EXPLORER LE DOCUMENT →
a) Dans l'extrait sur l'hébergement collectif, que doit faire le maître d'ouvrage ou le donneur d'ordre à défaut de régularisation de la situation ?
b) Pouvez-vous reprendre l'extrait sur l'hébergement collectif à la suite de sa dernière phrase ?

EXTRAIT →
*-*-*
A) En matière d’hébergement
Dès lors que le maître d’ouvrage ou le donneur d’ordre est informé par écrit par un agent de contrôle (compétent en matière de travail illégal selon l’article L8271-2 du code du travail) du fait que des salariés de son cocontractant ou d’une entreprise sous-traitante (directe ou indirecte) sont soumis à des conditions d’hébergement collectif incompatibles avec la dignité humaine au sens du code pénal, il a l’obligation de lui enjoindre aussitôt par écrit de faire cesser sans délai la situation.

A défaut de régularisation de la situation, le maître d’ouvrage ou le donneur d’ordre est tenu de prendre à sa charge l’hébergement collectif des salariés dans des conditions conformes aux exigences réglementaires applicables en matière d’hygiène, santé et sécurité (R4228-26 et suivants du code du travail). Il devient donc débiteur de cette obligation.
*-*-*
DONNÉES FOURNIES →

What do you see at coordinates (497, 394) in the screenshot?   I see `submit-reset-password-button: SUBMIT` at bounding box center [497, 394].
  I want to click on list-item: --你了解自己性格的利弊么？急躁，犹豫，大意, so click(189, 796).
*-*-*
CORRIGÉS →
a) Il doit prendre à sa charge l'hébergement collectif des salariés dans des conditions conformes aux exigences réglementaires applicables en matière d'hygiène, santé et sécurité.

b)
B) En matière d’application de la législation du travail
Un mécanisme similaire est prévu.
Dès lors que le donneur d’ordre ou le maitre d’ouvrage est informé (par écrit) par un agent de contrôle d’une infraction aux dispositions légales et/ou conventionnelles applicables aux salariés d’un sous-traitant direct ou indirect, il est tenu de mettre en demeure, par écrit, le sous-traitant de faire cesser la situation sans délai.

Le texte précise les infractions visées, soit 9 thèmes :
- Libertés individuelles et collectives dans la relation de travail ;
- Discriminations et égalités professionnelles entre les hommes et les femmes ;
- Protection de la maternité, congés de maternité et de paternité…
- Conditions de mise à disposition et garanties dues aux salariés par les entreprises exerçant une activité de travail temporaire ;
- Exercice du droit de grève ;
- Durée du travail, repos compensateurs, jours fériés, congés annuels payés, travail de nuit des jeunes travailleurs ;
- Conditions d’assujettissement aux caisses de congés et intempéries ;
- Salaire minimum et paiement du salaire, y compris les majorations pour les heures supplémentaires ;
- Règles relatives à la santé et sécurité au travail, âge d’admission au travail, emploi des enfants.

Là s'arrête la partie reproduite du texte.